Pasting ' and " (ASCII straight quote) characters into a text box should not turn them into non-ASCII ‘smart’ quotes. Where they typically tend to come from is Microsoft Word's misguided ‘AutoReplace’ feature, which replaces straight quotes with smart quotes as you type. This is an annoyance, but ultimately it's limited to Office and there's not really much you can do about it. Whilst you can manually replace “ and ” with " by doing a trivial string replacement (and how you do that depends on what language/environment you are talking about), you'll also be removing correct usage of those characters, and you won't be fixing all the other sad broken auto-replacements that MS Office does.
The … single-character ellipsis is a slightly different case, and arguably ‘junk’: to Unicode, U+2026 HORIZONTAL ELLIPSIS is a ‘compatibility character’ which is only intended to round-trip nicely to existing encodings that include it as a separate characters.
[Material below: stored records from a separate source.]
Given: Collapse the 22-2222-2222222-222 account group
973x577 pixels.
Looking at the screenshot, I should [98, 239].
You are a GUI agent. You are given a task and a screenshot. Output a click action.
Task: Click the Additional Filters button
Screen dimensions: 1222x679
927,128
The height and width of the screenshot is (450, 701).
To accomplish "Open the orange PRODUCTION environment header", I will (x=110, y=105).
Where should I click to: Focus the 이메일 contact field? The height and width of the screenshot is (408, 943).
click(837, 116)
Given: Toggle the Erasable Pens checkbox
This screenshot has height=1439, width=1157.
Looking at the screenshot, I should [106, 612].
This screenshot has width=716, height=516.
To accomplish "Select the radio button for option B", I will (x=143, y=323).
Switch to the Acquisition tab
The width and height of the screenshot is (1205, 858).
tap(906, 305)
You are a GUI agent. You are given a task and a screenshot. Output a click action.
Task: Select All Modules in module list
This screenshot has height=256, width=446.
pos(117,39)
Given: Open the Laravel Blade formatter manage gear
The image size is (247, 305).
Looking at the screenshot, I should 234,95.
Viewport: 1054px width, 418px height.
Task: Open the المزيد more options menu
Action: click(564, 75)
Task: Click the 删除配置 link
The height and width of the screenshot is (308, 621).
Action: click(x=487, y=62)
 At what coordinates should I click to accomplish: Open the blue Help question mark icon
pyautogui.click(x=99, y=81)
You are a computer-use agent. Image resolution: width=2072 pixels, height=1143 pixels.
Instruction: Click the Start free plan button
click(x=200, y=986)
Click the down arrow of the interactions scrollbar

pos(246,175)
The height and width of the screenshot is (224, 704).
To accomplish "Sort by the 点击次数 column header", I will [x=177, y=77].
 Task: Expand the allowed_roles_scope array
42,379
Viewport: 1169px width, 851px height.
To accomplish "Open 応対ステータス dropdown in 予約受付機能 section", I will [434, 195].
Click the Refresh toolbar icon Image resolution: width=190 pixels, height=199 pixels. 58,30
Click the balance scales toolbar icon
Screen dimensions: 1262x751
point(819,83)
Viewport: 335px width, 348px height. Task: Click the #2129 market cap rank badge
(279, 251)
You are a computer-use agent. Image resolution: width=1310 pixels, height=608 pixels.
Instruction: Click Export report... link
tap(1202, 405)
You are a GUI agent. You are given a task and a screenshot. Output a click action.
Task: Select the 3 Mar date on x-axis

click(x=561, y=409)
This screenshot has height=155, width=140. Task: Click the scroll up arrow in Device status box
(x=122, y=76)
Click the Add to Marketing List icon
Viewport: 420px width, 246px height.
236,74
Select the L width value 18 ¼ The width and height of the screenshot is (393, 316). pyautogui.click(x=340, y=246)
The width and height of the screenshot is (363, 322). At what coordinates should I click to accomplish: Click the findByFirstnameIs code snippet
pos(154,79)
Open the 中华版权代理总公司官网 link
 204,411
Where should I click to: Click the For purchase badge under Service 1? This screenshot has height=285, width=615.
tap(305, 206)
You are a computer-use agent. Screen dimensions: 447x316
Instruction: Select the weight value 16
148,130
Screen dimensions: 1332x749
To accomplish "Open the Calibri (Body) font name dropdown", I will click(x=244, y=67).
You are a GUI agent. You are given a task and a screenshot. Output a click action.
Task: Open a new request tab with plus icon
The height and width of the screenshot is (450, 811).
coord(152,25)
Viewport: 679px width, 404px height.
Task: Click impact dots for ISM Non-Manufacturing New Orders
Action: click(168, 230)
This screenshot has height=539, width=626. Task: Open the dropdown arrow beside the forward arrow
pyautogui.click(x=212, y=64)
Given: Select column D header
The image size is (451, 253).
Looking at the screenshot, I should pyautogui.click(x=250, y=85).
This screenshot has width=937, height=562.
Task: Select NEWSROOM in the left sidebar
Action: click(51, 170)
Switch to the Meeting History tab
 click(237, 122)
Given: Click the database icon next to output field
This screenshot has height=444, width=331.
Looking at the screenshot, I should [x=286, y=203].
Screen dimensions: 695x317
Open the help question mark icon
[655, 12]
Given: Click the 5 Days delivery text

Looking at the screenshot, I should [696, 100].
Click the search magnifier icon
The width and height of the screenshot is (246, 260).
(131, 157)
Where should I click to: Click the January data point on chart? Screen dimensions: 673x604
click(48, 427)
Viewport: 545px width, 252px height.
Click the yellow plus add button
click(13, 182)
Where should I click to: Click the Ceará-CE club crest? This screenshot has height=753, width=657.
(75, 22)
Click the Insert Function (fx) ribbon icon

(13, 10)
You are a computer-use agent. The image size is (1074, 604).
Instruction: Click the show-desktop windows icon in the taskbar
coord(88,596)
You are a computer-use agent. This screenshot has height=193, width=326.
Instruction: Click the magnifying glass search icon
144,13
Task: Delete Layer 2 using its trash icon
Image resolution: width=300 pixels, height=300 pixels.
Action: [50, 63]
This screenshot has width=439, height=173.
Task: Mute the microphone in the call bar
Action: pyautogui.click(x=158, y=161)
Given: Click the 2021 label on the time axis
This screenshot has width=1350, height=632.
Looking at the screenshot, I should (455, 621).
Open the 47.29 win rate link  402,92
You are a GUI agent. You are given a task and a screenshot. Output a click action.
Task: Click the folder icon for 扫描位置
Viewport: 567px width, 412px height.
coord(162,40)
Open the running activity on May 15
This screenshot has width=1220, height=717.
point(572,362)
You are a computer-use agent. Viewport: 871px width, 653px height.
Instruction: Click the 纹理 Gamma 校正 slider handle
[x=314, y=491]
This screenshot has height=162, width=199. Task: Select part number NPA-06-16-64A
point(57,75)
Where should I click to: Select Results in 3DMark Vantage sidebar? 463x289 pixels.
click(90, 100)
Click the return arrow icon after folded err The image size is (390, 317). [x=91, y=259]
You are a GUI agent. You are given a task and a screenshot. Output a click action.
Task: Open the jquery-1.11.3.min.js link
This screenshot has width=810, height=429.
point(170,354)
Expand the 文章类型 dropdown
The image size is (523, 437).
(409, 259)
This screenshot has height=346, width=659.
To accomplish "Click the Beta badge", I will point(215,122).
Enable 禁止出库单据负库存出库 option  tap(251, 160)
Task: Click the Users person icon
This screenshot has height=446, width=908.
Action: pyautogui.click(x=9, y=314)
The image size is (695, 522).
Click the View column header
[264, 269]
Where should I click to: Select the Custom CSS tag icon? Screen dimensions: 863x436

Normally three dot characters should be used instead. You can replace compatibility characters by using Unicode normalisation, in particular Normal Form KC. Again, how you access normalisation is something that depends on your programming language/environment. For example in Python, unicodedata.normalize('NFKC', u'…') gives you u'...'.
Is your vnc client / server ON, try to exit (shutdown) all vnc server / clients and try again - if your copy paste works.